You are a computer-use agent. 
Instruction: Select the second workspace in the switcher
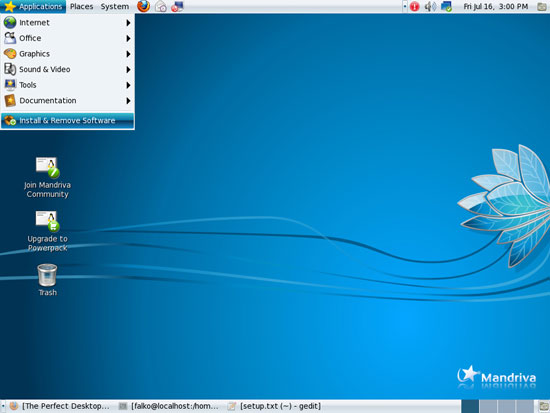488,406
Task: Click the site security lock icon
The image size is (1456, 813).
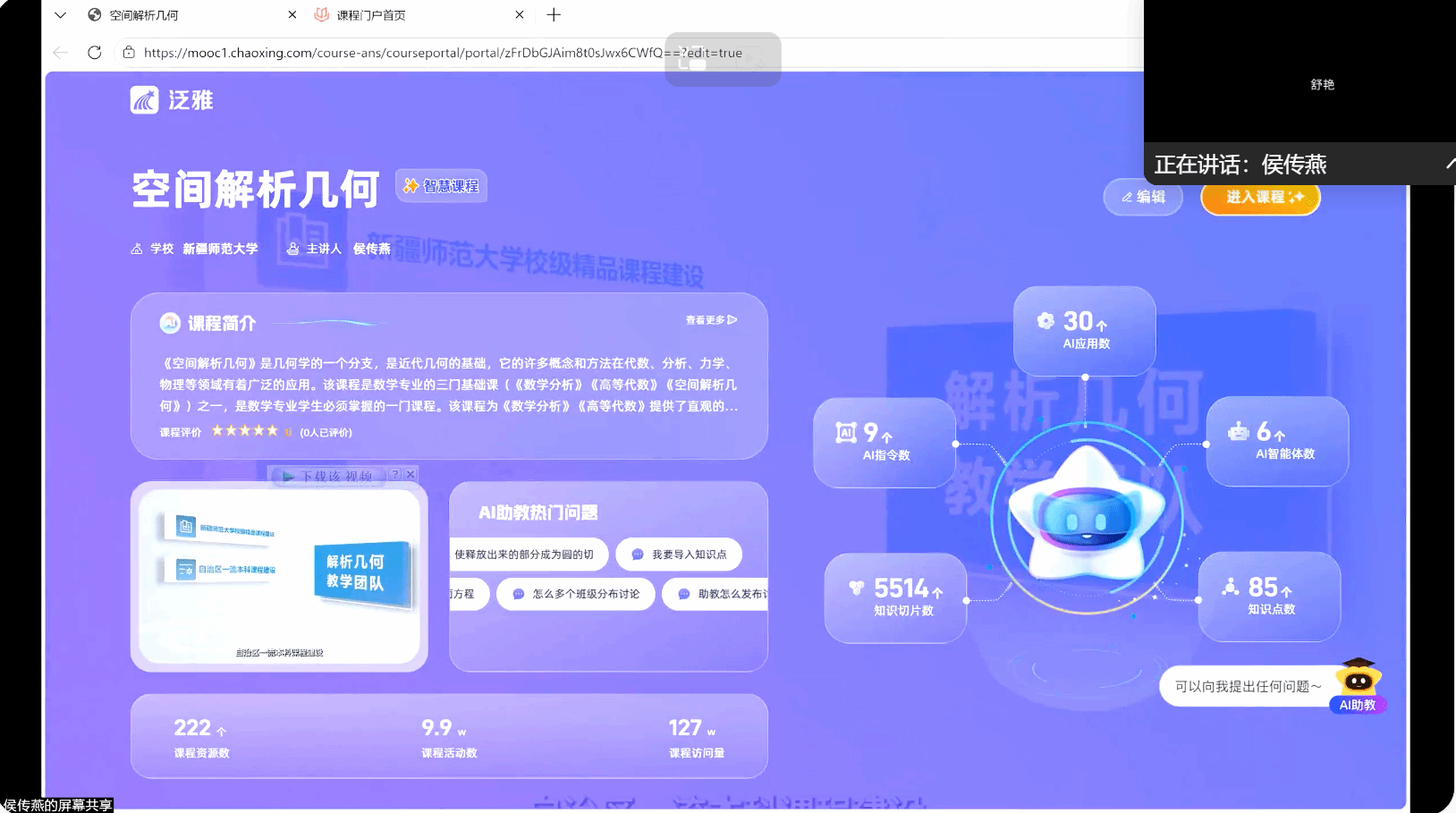Action: [x=129, y=53]
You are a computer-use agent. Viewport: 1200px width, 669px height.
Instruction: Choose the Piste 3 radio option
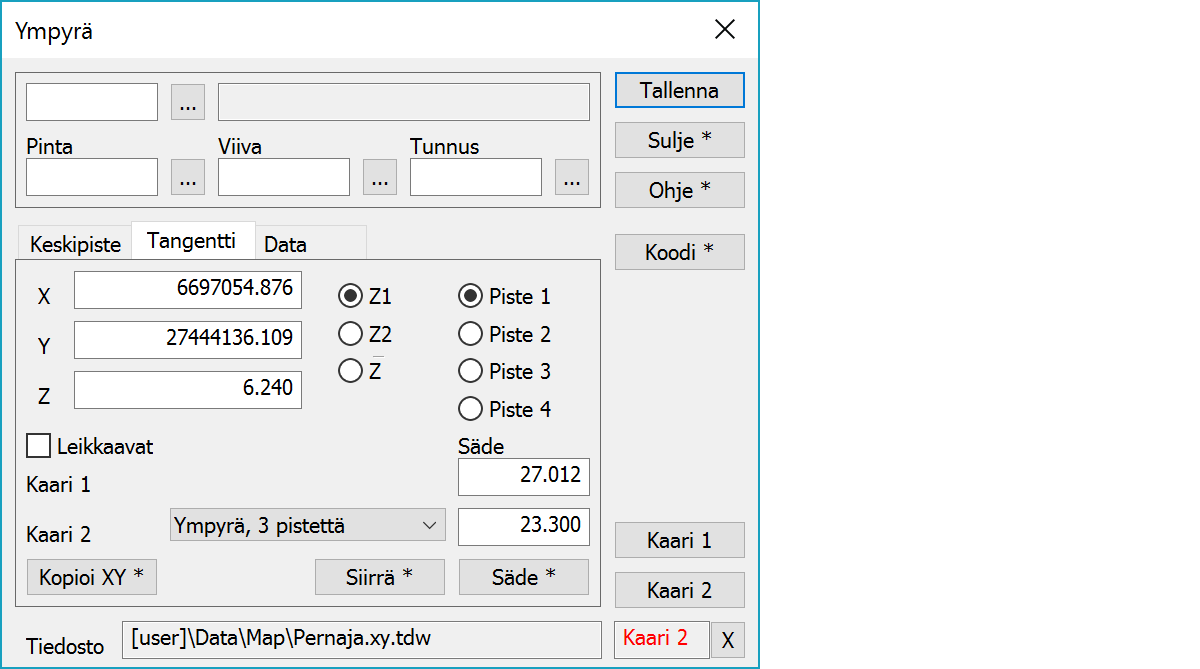469,371
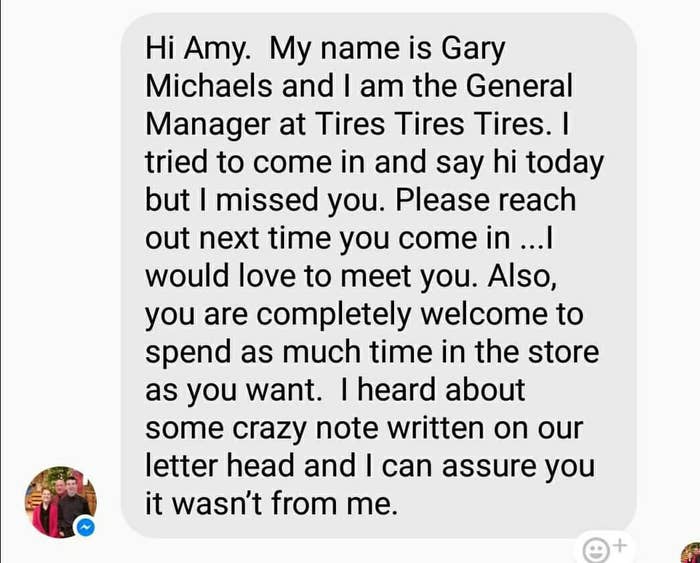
========================================================================
**WHAT THE EXERCISE ASKS:**
Once the images are dropped, set down the remaining material word for word.

**ANSWER TO THE PROBLEM:**
You are a computer-use agent. 
Instruction: Select the second workspace in the switcher
488,406
Task: Click the site security lock icon
The image size is (1456, 813).
Action: [x=129, y=53]
You are a computer-use agent. Viewport: 1200px width, 669px height.
Instruction: Choose the Piste 3 radio option
469,371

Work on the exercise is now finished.